#### Given text
* * *
[INDOLOGY] FYI: Spoken Sanskrit blog entry plus discussion at "Language Log"

Jean-Luc Chevillard jean-luc.chevillard at univ-paris-diderot.fr
Mon Jan 11 11:21:20 UTC 2016

Dear Patrick,

thanks a lot for this very interesting account.

It helps building a precise mental linguistic global landscape,
concerning which the EARLIER blog by Victor Mair
/Sanskrit resurgent/, dated August 2014)
also provided one with a wealth of information,
further enriched by a multiplicity of insights
concerning "Literary Sinitic (Classical Chinese)".

As far as I am concerned,
it also helps me in clarifying my ideas
concerning what I nowadays tend to call the "Tamil TRIGLOSSIA"
(i.e. the Tamil diglossia, haunted by Classical Tamil)

My mother tongue being French,
you might of course need to normalize
(into śāstric English ...)
some of the tentative statements made by me ;-)

I believe I know what I am try to say, although my success is dependent 
on my grasp of the linguistic vehicle of the current Zeitgeist :-)
* * *
#### Rows

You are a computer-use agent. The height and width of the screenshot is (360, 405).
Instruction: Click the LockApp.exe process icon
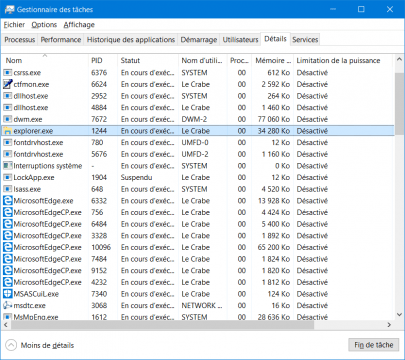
* * *
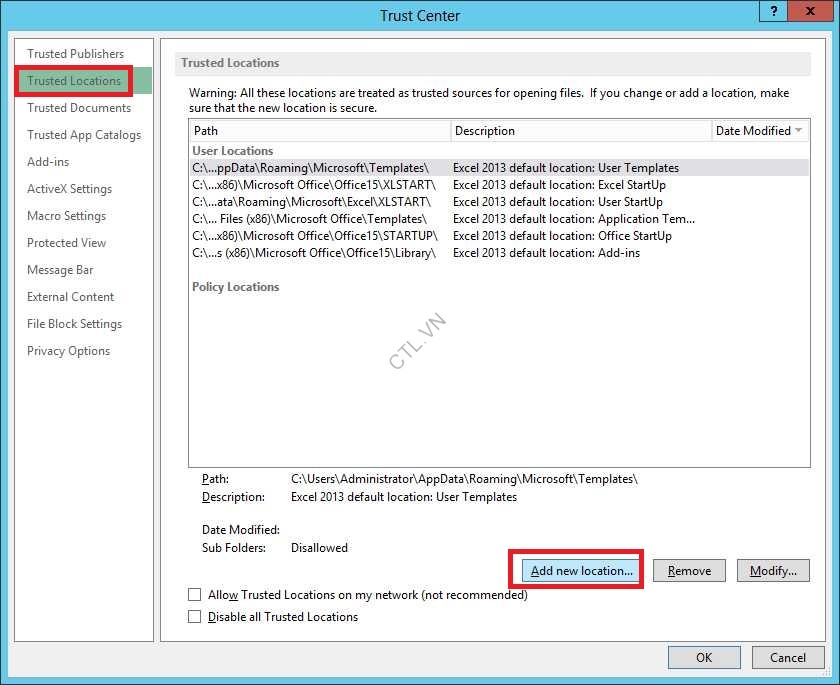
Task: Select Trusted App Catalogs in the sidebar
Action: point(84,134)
* * *
#### Problem A
According to the message, what is the writer's mother tongue?
#### Problem B
List every person named in the message.
#### Problem C
Write out the part of the message that begins at the words "thanks a lot" and stop after "by Classical Tamil)".
The material has no connection to the message.

#### Correct answer A
French

#### Correct answer B
Jean-Luc Chevillard, Patrick, Victor Mair

#### Correct answer C
thanks a lot for this very interesting account.

It helps building a precise mental linguistic global landscape,
concerning which the EARLIER blog by Victor Mair
/Sanskrit resurgent/, dated August 2014)
also provided one with a wealth of information,
further enriched by a multiplicity of insights
concerning "Literary Sinitic (Classical Chinese)".

As far as I am concerned,
it also helps me in clarifying my ideas
concerning what I nowadays tend to call the "Tamil TRIGLOSSIA"
(i.e. the Tamil diglossia, haunted by Classical Tamil)